> _Records from a data collection_
▼
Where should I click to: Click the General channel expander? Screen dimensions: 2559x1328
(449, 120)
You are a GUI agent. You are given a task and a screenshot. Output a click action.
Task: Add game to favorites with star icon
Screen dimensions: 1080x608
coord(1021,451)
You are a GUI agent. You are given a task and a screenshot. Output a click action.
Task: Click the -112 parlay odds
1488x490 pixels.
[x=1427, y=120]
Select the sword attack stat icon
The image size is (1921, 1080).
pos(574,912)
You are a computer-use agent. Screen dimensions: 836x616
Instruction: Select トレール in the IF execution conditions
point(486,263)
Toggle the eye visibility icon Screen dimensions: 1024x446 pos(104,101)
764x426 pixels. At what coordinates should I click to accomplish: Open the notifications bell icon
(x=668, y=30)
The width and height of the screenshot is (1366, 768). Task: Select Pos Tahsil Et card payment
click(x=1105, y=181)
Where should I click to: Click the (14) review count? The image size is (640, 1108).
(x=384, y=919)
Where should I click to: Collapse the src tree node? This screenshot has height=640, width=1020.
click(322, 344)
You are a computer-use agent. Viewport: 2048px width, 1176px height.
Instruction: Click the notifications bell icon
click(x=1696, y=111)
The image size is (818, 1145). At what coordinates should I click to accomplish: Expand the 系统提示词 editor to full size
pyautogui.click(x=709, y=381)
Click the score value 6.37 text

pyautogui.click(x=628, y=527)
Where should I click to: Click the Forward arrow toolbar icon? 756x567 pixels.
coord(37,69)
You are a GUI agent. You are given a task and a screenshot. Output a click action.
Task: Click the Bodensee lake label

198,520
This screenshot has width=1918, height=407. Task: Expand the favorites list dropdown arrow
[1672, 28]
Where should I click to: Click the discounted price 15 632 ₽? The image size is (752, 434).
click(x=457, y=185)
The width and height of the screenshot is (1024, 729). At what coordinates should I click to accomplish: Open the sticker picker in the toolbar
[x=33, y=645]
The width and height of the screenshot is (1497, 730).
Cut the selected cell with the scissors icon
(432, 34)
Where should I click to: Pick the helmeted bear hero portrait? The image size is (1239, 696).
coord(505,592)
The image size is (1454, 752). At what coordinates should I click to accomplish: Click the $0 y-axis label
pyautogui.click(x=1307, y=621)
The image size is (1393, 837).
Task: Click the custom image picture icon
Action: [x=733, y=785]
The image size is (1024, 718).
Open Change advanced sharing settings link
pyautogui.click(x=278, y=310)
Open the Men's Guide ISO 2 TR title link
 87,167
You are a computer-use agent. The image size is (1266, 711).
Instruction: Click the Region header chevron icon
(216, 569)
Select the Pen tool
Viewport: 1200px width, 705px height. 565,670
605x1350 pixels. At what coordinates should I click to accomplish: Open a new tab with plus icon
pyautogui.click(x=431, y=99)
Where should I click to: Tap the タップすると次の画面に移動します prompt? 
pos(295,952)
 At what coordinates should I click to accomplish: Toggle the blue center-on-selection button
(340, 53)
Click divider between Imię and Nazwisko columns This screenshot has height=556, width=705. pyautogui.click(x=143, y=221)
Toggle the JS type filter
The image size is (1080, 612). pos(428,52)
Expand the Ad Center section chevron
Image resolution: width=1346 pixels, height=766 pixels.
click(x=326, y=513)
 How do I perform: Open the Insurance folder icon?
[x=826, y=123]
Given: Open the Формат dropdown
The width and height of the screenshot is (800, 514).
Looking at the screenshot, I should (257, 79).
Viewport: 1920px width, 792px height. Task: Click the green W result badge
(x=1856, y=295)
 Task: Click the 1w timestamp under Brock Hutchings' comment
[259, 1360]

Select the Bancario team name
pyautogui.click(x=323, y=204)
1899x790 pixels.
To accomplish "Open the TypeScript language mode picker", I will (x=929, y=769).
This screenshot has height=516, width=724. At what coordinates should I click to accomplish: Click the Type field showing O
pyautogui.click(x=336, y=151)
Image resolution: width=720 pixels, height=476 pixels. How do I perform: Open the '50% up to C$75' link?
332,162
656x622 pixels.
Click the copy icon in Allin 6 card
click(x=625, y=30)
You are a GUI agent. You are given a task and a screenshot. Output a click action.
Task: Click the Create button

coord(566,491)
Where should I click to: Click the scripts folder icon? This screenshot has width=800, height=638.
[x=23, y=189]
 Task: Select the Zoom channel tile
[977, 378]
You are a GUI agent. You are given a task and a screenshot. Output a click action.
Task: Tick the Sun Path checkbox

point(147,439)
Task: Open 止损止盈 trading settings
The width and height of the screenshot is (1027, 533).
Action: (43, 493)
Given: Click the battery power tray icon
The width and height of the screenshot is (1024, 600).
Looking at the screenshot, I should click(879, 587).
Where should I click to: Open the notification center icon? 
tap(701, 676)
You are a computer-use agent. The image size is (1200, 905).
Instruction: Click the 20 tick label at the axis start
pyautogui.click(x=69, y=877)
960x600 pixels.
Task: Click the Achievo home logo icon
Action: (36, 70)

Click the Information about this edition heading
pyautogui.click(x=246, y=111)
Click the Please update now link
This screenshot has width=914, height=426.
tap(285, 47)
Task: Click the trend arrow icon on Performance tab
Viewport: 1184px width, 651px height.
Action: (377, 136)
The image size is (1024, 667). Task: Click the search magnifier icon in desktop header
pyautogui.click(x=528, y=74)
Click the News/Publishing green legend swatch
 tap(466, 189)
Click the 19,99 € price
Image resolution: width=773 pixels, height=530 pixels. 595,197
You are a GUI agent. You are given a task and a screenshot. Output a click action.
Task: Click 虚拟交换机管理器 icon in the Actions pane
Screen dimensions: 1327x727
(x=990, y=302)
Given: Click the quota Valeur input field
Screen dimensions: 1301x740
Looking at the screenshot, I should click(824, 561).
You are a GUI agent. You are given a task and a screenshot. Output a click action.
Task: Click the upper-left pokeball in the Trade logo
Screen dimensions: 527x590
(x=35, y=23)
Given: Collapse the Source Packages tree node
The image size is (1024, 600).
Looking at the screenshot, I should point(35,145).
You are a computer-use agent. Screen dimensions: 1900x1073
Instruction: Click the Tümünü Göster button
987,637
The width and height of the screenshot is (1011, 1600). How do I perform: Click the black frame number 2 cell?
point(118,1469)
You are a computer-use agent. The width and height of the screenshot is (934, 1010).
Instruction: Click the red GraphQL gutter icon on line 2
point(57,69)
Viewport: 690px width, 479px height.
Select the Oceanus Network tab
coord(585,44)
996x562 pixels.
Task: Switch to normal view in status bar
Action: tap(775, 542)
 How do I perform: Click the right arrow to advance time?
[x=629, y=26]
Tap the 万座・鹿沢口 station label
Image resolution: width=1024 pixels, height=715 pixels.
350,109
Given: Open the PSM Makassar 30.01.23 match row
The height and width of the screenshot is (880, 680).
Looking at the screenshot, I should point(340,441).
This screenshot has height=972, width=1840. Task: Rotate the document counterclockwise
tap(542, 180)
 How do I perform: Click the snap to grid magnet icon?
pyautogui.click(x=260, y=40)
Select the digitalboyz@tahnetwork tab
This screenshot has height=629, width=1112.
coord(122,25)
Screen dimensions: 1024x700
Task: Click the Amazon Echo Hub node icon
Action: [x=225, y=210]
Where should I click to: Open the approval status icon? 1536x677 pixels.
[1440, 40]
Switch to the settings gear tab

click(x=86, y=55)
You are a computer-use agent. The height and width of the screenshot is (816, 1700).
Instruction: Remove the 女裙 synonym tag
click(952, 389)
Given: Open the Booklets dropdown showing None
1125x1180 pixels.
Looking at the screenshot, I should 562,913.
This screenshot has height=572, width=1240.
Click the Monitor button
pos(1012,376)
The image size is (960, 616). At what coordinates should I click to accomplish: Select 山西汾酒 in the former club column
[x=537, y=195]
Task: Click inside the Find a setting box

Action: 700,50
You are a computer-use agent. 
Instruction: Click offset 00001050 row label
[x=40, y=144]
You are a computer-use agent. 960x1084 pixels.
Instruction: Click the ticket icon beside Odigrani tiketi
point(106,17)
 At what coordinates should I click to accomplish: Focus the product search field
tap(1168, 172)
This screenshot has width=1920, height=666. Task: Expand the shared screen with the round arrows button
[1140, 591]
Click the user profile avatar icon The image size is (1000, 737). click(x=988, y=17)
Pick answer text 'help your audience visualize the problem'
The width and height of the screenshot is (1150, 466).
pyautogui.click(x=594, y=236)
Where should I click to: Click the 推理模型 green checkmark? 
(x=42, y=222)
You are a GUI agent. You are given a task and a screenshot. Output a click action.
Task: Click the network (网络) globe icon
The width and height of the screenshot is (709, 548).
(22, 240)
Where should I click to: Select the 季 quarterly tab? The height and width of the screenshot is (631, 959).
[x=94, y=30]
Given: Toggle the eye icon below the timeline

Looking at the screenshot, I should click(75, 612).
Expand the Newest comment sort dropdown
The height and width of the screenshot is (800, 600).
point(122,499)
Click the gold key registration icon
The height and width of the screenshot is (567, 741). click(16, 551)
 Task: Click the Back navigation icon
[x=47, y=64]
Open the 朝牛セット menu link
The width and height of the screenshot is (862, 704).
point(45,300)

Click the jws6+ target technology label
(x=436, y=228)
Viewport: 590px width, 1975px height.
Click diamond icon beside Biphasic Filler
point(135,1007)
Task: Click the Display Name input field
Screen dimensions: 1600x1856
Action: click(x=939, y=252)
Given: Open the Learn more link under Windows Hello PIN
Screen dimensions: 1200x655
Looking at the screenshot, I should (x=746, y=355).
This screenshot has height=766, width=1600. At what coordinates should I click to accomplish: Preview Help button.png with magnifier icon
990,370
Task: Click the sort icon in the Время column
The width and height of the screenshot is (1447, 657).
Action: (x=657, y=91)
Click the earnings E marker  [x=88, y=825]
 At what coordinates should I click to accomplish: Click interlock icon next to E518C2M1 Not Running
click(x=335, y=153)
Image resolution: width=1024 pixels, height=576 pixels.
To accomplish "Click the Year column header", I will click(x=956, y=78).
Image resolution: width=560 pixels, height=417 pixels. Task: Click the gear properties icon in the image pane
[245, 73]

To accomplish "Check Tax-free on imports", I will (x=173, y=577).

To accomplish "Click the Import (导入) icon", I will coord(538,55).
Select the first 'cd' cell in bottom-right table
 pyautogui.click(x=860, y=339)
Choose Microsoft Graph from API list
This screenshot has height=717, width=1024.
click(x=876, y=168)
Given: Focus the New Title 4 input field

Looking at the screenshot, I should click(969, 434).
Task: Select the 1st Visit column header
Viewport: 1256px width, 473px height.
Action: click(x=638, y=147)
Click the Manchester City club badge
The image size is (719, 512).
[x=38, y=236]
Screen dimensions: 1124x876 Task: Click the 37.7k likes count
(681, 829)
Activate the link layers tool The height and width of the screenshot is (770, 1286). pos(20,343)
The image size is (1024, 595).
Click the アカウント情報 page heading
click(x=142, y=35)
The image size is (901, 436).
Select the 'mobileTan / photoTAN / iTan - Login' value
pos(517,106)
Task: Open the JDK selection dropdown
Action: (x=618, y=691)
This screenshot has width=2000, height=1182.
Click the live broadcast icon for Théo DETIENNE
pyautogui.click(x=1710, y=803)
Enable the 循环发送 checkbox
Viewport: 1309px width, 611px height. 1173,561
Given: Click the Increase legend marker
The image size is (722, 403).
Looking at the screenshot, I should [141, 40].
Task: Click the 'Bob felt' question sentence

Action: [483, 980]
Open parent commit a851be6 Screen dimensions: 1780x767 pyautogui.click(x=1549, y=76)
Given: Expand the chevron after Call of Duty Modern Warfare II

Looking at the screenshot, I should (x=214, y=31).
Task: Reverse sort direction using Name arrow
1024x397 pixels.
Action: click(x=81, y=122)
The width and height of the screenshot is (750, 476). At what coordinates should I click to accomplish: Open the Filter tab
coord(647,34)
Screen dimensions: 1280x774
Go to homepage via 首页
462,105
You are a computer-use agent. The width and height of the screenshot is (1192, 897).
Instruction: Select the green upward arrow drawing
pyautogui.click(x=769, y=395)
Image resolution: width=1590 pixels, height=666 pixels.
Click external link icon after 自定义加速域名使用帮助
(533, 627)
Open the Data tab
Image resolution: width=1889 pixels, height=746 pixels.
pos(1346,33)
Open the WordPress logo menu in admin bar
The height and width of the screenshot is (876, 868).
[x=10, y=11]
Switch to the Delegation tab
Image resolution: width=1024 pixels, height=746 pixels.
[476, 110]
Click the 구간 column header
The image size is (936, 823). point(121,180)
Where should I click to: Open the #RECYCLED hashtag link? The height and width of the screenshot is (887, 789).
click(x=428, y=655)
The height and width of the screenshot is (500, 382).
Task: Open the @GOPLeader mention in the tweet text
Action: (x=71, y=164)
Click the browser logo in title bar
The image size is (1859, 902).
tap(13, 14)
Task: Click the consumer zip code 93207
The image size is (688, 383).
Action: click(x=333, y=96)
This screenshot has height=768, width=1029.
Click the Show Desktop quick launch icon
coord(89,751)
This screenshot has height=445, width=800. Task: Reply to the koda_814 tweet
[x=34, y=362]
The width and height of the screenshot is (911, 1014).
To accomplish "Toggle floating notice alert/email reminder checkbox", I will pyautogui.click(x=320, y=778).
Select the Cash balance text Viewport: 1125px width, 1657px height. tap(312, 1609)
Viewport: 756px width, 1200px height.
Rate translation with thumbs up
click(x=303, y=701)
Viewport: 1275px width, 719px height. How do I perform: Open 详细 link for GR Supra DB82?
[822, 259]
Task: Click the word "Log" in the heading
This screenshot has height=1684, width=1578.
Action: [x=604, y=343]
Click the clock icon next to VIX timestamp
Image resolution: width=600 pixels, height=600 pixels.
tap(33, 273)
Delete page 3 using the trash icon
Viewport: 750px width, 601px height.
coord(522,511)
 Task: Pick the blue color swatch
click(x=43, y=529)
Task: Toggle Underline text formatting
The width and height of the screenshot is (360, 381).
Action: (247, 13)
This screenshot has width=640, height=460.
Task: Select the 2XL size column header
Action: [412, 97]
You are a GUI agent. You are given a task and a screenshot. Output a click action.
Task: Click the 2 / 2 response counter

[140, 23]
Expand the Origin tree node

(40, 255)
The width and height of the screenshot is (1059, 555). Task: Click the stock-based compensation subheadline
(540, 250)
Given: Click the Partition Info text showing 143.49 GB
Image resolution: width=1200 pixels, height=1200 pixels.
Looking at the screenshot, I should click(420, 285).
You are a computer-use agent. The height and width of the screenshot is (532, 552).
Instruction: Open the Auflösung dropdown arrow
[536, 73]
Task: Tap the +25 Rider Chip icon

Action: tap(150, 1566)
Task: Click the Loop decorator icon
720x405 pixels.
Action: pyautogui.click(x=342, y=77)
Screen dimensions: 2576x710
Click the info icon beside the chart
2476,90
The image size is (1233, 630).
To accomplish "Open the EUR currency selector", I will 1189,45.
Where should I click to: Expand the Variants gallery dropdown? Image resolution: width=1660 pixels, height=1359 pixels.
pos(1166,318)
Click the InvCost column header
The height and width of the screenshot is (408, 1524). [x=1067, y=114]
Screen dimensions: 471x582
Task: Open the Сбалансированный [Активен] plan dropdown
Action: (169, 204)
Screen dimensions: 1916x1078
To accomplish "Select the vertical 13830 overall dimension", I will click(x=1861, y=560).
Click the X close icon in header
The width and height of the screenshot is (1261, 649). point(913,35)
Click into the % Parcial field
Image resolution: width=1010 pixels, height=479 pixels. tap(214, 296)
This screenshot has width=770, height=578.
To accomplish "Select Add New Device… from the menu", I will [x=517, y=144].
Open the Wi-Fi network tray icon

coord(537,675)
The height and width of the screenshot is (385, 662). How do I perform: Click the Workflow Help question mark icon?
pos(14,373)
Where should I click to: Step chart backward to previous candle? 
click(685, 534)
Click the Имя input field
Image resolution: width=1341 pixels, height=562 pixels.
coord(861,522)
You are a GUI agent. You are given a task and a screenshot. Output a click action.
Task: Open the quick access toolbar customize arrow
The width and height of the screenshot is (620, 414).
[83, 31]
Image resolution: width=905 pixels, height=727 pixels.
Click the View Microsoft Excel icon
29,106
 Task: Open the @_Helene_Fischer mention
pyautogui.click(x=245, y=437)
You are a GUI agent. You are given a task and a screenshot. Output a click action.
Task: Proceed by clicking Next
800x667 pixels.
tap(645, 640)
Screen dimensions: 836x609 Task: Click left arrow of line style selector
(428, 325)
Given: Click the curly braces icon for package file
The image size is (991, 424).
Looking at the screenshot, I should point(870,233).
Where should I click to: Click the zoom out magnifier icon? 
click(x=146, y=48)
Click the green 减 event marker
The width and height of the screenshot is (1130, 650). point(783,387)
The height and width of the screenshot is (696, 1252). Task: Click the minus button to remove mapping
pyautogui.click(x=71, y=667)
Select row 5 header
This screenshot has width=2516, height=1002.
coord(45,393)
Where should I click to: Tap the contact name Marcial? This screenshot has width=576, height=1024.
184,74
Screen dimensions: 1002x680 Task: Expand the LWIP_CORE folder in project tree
▲
> _WORK ORDER_
Scan the records above for the lines holding "Click the News/Publishing green legend swatch" and "Task: Click the upper-left". Transcribe those two and every line between them word for word, and no others.

> _YOUR RESPONSE_
Click the News/Publishing green legend swatch
 tap(466, 189)
Click the 19,99 € price
Image resolution: width=773 pixels, height=530 pixels. 595,197
You are a GUI agent. You are given a task and a screenshot. Output a click action.
Task: Click 虚拟交换机管理器 icon in the Actions pane
Screen dimensions: 1327x727
(x=990, y=302)
Given: Click the quota Valeur input field
Screen dimensions: 1301x740
Looking at the screenshot, I should click(824, 561).
You are a GUI agent. You are given a task and a screenshot. Output a click action.
Task: Click the upper-left pokeball in the Trade logo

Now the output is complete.